Generative Scene 3R

Mar 1, 2025 · 4 min read

With a series of recent works now accepted, published, and patented, we are pleased to introduce Generative Reconstruction Suite v1.0 and present the complete technical picture behind it. This project builds upon our peer-reviewed papers — listed below and on my homepage — along with partially released code to support reproducibility and practical adoption. The suite has already been deployed within the Alibaba Autonomous Driving Lab to advance both perception systems and end-to-end driving algorithms. We welcome inquiries regarding collaboration or technical details.

[1] Xianming Zeng*, Sicong Du*, Qifeng Chen*, Lizhe Liu, Haoyu Shu, Jiaxuan Gao, Jiarun Liu, Jiulong Xu, Jianyun Xu, Mingxia Chen, Yiru Zhao, Peng Chen, Yapeng Xue, Chunming Zhao, Sheng Yang†, Qiang Li.
Industrial-Grade Sensor Simulation via Gaussian Splatting: A Modular Framework for Scalable Editing and Full-Stack Validation.
IROS, 2025.

[2] Ziqian Ni, Sicong Du, Zhenghua Hou, Chenming Wu, Sheng Yang†.
Para-Lane: Multi-Lane Dataset Registering Parallel Scans for Benchmarking Novel View Synthesis.
3DV, 2025.

[3] Guo Chen*, Jiarun Liu*, Sicong Du, Chenming Wu, Deqi Li, Shi-Sheng Huang†, Guofeng Zhang, Sheng Yang†.
GS-RoadPatching: Inpainting Gaussians via 3D Searching and Placing for Driving Scenes.
SIGGRAPH Asia, 2025.

[4] Sicong Du*, Jiarun Liu*, Qifeng Chen, Hao-Xiang Chen, Tai-Jiang Mu, Sheng Yang†.
RGE-GS: Reward-Guided Expansive Driving Scene Reconstruction via Diffusion Priors.
ICCV, 2025.

[5] Qifeng Chen, Sheng Yang†, Sicong Du, Tao Tang, Peng Chen, Yuchi Huo.
LiDAR-GS: Real-time LiDAR Re-Simulation using Gaussian Splatting.
ArXiv, 2024.

[6] Qifeng Chen, Jiarun Liu, Rengan Xie, Tao Tang, Sicong Du, Yiru Zhao, Yuchi Huo, Sheng Yang†. LiDAR-GS++: Improving LiDAR Gaussian Reconstruction via Diffusion Priors.
AAAI, 2026.

Background and Applications of Generative Reconstruction

Generative AI significantly expands the capabilities of data augmentation, closed-loop simulation, and even closed-loop training for autonomous driving systems. Among the various emerging directions, we have validated two particularly promising paradigms:

  1. Layout and language guided scene generation;
  2. Driving clip conditioned scene expansion.
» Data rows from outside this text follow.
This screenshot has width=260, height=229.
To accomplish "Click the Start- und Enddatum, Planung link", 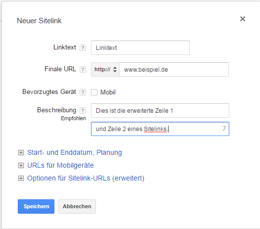I will coord(75,152).
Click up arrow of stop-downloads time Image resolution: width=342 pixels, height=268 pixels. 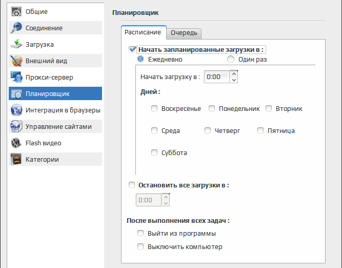[166, 197]
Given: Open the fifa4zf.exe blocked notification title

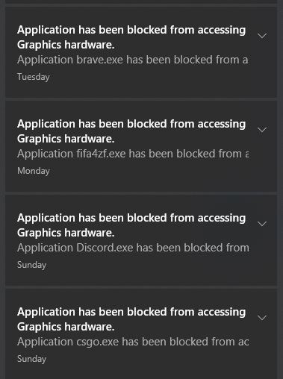Looking at the screenshot, I should (x=131, y=131).
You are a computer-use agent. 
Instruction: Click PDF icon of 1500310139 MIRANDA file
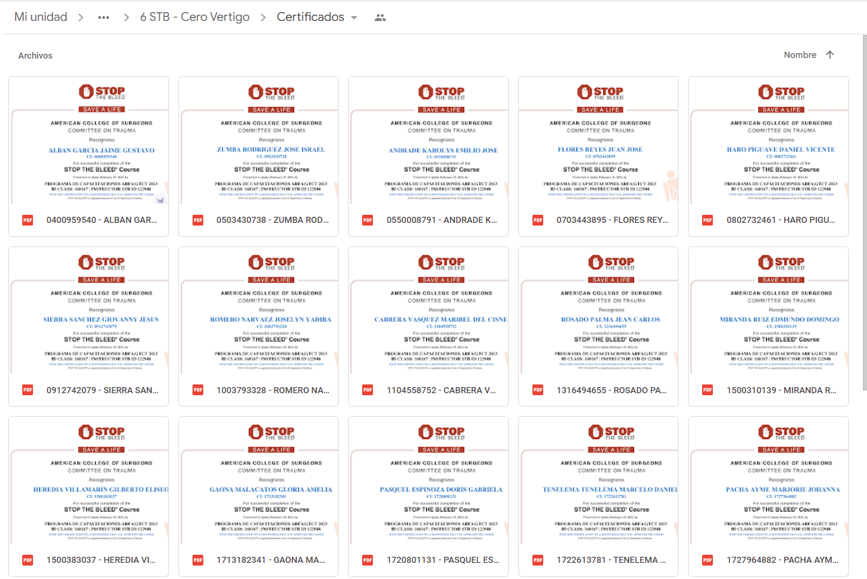click(x=707, y=390)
This project focuses on the second paradigm, which enables faithful reconstruction and controlled expansion of historical driving scenarios. Such capability is especially valuable for auto-regressive model evolution, systematic failure analysis, and long-term performance tracking in industrial autonomous driving systems [1].

[1] Sensor Simulation System

Key Procedure 1: Multi-Modal 3D Reconstruction

Given a crowd-sourced driving clip — typically uploaded due to risky behaviors, anomalous events, or previously unseen environments — the off-board data curation pipeline first performs ego-state re-estimation, scene reconstruction, motion clustering, and semi-automatic instance-level annotation. This process enables a precise understanding of what actually occurred during the recorded scenario.

We adopt essentially the same pipeline to construct and release the Para-Lane dataset [2], which provides registered multi-lane scans for benchmarking novel view synthesis methods.

[2] Para-Lane Dataset

For our specific sensor suite and platform configuration, we further design a dedicated scene representation and reconstruction strategy for LiDAR data, known as LiDAR-GS [5].

[5] LiDAR-GS

Key Procedure 2: Editing the Reconstruction via Context, Database and UI

To support efficient scene management and editing, we explicitly separate high-value dynamic instances from the static background in the reconstructed assets. These instances are designed to be replaceable, and their trajectories and behaviors can be interactively modified through a dedicated user interface.

In many scenarios, it is necessary to remove selected foreground instances after UI-based editing, while maintaining spatial and visual coherence in regions that were previously occluded. To address this challenge, we introduce GS-RoadPatching [3], an intermediate inpainting procedure inspired by PatchMatch, but operating directly on 3D Gaussian primitives rather than 2D pixels.

[3] GS-RoadPatching

Key Procedure 3: Expanding the Reconstruction via Diffusion

[4] RGE-GS

To enable physically consistent free-viewpoint novel view synthesis, we develop specialized expansion techniques for both camera and LiDAR modalities. On the camera side, we introduce RGE-GS [4], while on the LiDAR side, we extend LiDAR-GS [5] to LiDAR-GS++ [6]. Both approaches leverage diffusion priors to expand reconstructed regions while preserving consistency with real sensor observations and underlying scene geometry.

[6] LiDAR-GS++

Ongoing Submissions

We currently have several submissions under review that address remaining technical challenges and move toward a more comprehensive Generative Reconstruction Suite. Our ongoing investigations include:

  • Accelerating high-fidelity 3D reconstruction, for example through modern feed-forward architectures.
  • Improving the efficiency and robustness of blending between mixed foreground and background regions.
  • Enabling scalable retrieval of desired 3D instances from a continuously growing instance database, with further refinement and adaptation through prompt-based control.